▶ [Goal of the exercise] Give every line of the listing below as a JSON list of strings, one string per line, leaving out blank lines.

▶ [Material provided]

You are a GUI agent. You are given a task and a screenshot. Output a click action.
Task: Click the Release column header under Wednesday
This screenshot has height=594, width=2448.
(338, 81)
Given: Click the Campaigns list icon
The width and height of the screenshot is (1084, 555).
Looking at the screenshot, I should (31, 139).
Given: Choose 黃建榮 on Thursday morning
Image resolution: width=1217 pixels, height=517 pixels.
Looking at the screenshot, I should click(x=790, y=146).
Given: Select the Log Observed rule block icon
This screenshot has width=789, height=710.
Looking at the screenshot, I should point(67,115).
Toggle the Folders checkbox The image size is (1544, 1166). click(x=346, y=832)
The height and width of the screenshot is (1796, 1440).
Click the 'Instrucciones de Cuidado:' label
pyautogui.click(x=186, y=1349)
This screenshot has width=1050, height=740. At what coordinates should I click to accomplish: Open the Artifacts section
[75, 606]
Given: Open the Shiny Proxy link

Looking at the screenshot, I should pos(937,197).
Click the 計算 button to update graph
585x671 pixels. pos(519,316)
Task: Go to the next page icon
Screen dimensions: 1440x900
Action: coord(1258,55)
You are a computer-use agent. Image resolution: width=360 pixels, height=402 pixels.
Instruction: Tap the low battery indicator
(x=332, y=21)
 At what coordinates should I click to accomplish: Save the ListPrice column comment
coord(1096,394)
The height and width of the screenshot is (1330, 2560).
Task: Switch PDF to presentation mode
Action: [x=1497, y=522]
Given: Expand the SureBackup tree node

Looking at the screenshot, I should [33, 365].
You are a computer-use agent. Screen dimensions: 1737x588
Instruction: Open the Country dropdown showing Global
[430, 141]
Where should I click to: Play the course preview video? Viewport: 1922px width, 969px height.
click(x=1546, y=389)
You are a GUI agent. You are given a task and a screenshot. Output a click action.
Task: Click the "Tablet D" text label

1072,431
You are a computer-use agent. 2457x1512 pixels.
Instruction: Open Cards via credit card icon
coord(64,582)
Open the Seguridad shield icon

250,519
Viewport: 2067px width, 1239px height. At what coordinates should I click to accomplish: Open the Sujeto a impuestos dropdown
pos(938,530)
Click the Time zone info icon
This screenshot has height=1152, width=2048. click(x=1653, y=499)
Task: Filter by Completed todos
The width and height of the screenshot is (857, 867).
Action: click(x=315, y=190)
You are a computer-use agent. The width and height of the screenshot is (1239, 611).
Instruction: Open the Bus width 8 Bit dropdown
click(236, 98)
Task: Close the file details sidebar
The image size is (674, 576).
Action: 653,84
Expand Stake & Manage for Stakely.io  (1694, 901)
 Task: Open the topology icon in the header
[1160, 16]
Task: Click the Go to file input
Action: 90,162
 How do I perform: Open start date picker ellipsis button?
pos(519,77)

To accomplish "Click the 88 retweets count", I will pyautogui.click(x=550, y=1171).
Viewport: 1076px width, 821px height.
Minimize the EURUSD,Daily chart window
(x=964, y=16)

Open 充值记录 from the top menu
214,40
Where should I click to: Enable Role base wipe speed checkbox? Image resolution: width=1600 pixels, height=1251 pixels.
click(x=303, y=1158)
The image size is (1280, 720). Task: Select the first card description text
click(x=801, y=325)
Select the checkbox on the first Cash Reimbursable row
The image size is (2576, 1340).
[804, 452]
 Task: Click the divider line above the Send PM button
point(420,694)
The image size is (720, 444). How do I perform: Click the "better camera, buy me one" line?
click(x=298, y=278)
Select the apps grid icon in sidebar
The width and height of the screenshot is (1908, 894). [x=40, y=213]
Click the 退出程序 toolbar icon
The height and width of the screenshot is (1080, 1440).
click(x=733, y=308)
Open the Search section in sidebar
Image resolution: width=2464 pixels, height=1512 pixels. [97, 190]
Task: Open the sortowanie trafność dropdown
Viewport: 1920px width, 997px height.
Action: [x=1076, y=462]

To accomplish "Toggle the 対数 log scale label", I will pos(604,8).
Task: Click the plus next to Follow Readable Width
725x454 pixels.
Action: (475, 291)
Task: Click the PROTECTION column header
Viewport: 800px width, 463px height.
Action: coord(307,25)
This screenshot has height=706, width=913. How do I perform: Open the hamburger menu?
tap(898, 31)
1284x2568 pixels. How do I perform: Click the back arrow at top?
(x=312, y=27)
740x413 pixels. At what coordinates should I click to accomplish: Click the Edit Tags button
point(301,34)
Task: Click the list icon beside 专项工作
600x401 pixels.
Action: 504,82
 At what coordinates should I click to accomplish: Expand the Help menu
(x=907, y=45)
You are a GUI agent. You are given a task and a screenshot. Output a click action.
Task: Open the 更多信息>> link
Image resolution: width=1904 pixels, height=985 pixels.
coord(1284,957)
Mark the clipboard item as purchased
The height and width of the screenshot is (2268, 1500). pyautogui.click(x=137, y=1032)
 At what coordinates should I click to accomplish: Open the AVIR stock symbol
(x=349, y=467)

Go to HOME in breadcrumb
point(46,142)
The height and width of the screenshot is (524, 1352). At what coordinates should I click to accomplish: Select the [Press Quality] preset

▶ [The answer]
[
  "You are a GUI agent. You are given a task and a screenshot. Output a click action.",
  "Task: Click the Release column header under Wednesday",
  "This screenshot has height=594, width=2448.",
  "(338, 81)",
  "Given: Click the Campaigns list icon",
  "The width and height of the screenshot is (1084, 555).",
  "Looking at the screenshot, I should (31, 139).",
  "Given: Choose 黃建榮 on Thursday morning",
  "Image resolution: width=1217 pixels, height=517 pixels.",
  "Looking at the screenshot, I should click(x=790, y=146).",
  "Given: Select the Log Observed rule block icon",
  "This screenshot has width=789, height=710.",
  "Looking at the screenshot, I should point(67,115).",
  "Toggle the Folders checkbox The image size is (1544, 1166). click(x=346, y=832)",
  "The height and width of the screenshot is (1796, 1440).",
  "Click the 'Instrucciones de Cuidado:' label",
  "pyautogui.click(x=186, y=1349)",
  "This screenshot has width=1050, height=740. At what coordinates should I click to accomplish: Open the Artifacts section",
  "[75, 606]",
  "Given: Open the Shiny Proxy link",
  "Looking at the screenshot, I should pos(937,197).",
  "Click the 計算 button to update graph",
  "585x671 pixels. pos(519,316)",
  "Task: Go to the next page icon",
  "Screen dimensions: 1440x900",
  "Action: coord(1258,55)",
  "You are a computer-use agent. Image resolution: width=360 pixels, height=402 pixels.",
  "Instruction: Tap the low battery indicator",
  "(x=332, y=21)",
  " At what coordinates should I click to accomplish: Save the ListPrice column comment",
  "coord(1096,394)",
  "The height and width of the screenshot is (1330, 2560).",
  "Task: Switch PDF to presentation mode",
  "Action: [x=1497, y=522]",
  "Given: Expand the SureBackup tree node",
  "Looking at the screenshot, I should [33, 365].",
  "You are a computer-use agent. Screen dimensions: 1737x588",
  "Instruction: Open the Country dropdown showing Global",
  "[430, 141]",
  "Where should I click to: Play the course preview video? Viewport: 1922px width, 969px height.",
  "click(x=1546, y=389)",
  "You are a GUI agent. You are given a task and a screenshot. Output a click action.",
  "Task: Click the \"Tablet D\" text label",
  "1072,431",
  "You are a computer-use agent. 2457x1512 pixels.",
  "Instruction: Open Cards via credit card icon",
  "coord(64,582)",
  "Open the Seguridad shield icon",
  "250,519",
  "Viewport: 2067px width, 1239px height. At what coordinates should I click to accomplish: Open the Sujeto a impuestos dropdown",
  "pos(938,530)",
  "Click the Time zone info icon",
  "This screenshot has height=1152, width=2048. click(x=1653, y=499)",
  "Task: Filter by Completed todos",
  "The width and height of the screenshot is (857, 867).",
  "Action: click(x=315, y=190)",
  "You are a computer-use agent. The width and height of the screenshot is (1239, 611).",
  "Instruction: Open the Bus width 8 Bit dropdown",
  "click(236, 98)",
  "Task: Close the file details sidebar",
  "The image size is (674, 576).",
  "Action: 653,84",
  "Expand Stake & Manage for Stakely.io  (1694, 901)",
  " Task: Open the topology icon in the header",
  "[1160, 16]",
  "Task: Click the Go to file input",
  "Action: 90,162",
  " How do I perform: Open start date picker ellipsis button?",
  "pos(519,77)",
  "To accomplish \"Click the 88 retweets count\", I will pyautogui.click(x=550, y=1171).",
  "Viewport: 1076px width, 821px height.",
  "Minimize the EURUSD,Daily chart window",
  "(x=964, y=16)",
  "Open 充值记录 from the top menu",
  "214,40",
  "Where should I click to: Enable Role base wipe speed checkbox? Image resolution: width=1600 pixels, height=1251 pixels.",
  "click(x=303, y=1158)",
  "The image size is (1280, 720). Task: Select the first card description text",
  "click(x=801, y=325)",
  "Select the checkbox on the first Cash Reimbursable row",
  "The image size is (2576, 1340).",
  "[804, 452]",
  " Task: Click the divider line above the Send PM button",
  "point(420,694)",
  "The image size is (720, 444). How do I perform: Click the \"better camera, buy me one\" line?",
  "click(x=298, y=278)",
  "Select the apps grid icon in sidebar",
  "The width and height of the screenshot is (1908, 894). [x=40, y=213]",
  "Click the 退出程序 toolbar icon",
  "The height and width of the screenshot is (1080, 1440).",
  "click(x=733, y=308)",
  "Open the Search section in sidebar",
  "Image resolution: width=2464 pixels, height=1512 pixels. [97, 190]",
  "Task: Open the sortowanie trafność dropdown",
  "Viewport: 1920px width, 997px height.",
  "Action: [x=1076, y=462]",
  "To accomplish \"Toggle the 対数 log scale label\", I will pos(604,8).",
  "Task: Click the plus next to Follow Readable Width",
  "725x454 pixels.",
  "Action: (475, 291)",
  "Task: Click the PROTECTION column header",
  "Viewport: 800px width, 463px height.",
  "Action: coord(307,25)",
  "This screenshot has height=706, width=913. How do I perform: Open the hamburger menu?",
  "tap(898, 31)",
  "1284x2568 pixels. How do I perform: Click the back arrow at top?",
  "(x=312, y=27)",
  "740x413 pixels. At what coordinates should I click to accomplish: Click the Edit Tags button",
  "point(301,34)",
  "Task: Click the list icon beside 专项工作",
  "600x401 pixels.",
  "Action: 504,82",
  " At what coordinates should I click to accomplish: Expand the Help menu",
  "(x=907, y=45)",
  "You are a GUI agent. You are given a task and a screenshot. Output a click action.",
  "Task: Open the 更多信息>> link",
  "Image resolution: width=1904 pixels, height=985 pixels.",
  "coord(1284,957)",
  "Mark the clipboard item as purchased",
  "The height and width of the screenshot is (2268, 1500). pyautogui.click(x=137, y=1032)",
  " At what coordinates should I click to accomplish: Open the AVIR stock symbol",
  "(x=349, y=467)",
  "Go to HOME in breadcrumb",
  "point(46,142)",
  "The height and width of the screenshot is (524, 1352). At what coordinates should I click to accomplish: Select the [Press Quality] preset"
]